HOW THIS EARTHQUAKE IS FELT BY ALL
Everyone can now build new products, services, and companies that harness AGI as an expert skill set. The first wave of tooling is beginning to bridge the gap between an information-rich world and a knowledge-first environment.
And we’re already seeing products blend multimodal workflows for specialists. Runway helps video editors edit their videos through natural language. Typeface helps marketing execs create ads through prompts. These tools do a few tasks really well, but remain siloed. Most users are still relying on antiquated systems to complete their day’s work, and using new products powered by RLHF for a few specific tasks. As AGI research advances, so will our opportunity to rethink how we work, and the tools we need to streamline our processes.
WHERE THINGS ARE GOING: What could the future look like?
Research models are increasingly becoming good at completing tasks on a user’s behalf. Models like Adept’s ACT-1 show us how AGI can understand a user request and execute it, ChatGPT Plugins illustrate how an LLM can reason and act on the user’s behalf on the internet.

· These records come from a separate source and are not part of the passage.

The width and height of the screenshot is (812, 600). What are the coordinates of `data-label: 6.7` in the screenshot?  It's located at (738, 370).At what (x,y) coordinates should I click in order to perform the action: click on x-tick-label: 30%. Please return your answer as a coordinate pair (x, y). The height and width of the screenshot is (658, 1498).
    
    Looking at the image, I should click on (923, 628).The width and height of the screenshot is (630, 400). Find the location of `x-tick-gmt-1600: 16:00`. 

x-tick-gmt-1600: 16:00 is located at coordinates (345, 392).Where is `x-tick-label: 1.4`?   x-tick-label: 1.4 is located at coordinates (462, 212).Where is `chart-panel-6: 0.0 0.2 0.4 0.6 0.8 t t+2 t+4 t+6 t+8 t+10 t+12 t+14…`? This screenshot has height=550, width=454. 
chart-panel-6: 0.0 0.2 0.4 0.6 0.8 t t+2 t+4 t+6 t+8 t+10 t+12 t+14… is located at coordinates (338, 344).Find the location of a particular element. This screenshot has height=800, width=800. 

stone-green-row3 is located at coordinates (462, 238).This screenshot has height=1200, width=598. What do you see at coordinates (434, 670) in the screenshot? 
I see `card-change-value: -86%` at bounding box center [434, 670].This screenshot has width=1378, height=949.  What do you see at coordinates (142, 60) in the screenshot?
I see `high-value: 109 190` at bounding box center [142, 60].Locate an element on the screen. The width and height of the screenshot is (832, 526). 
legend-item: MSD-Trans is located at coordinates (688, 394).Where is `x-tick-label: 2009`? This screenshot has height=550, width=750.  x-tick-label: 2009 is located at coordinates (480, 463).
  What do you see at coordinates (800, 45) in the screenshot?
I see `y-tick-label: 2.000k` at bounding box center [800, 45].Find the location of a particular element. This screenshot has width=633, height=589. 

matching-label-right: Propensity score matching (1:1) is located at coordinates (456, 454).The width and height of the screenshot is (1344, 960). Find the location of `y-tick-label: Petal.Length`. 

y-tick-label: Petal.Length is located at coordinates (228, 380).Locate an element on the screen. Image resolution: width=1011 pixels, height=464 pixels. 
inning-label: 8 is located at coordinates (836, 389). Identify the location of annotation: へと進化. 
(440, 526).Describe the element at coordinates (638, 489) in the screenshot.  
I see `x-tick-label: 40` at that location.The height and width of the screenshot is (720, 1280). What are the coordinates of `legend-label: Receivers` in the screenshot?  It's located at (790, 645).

Academia is beginning to see signs of life on whether a model can fully simulate human behavior (Stanford’s Generative Agents: Interactive Simulacra of Human Behavior paper, April 2023).
Developer Tools like LangChain, meanwhile, enables LLM agents to be both data-aware and semi-autonomous, and LlamaIndex enables LLM agents to more proactively manage their data infrastructure.
All three signs - whether with research models, academic papers, or developer tools - indicate that soon models will be acting on our behalf, simulating human behavior to plan, reason, and execute tasks, whilst developer tools make it far easier to deploy these models at scale.
In my next letter, I’ll talk about how to develop products that rely on generative AI as a collaborative partner. We need to see this technology as altering not only the speed at which we work, but the teams we hire, the businesses we develop, and the ideas we now have the time to explore.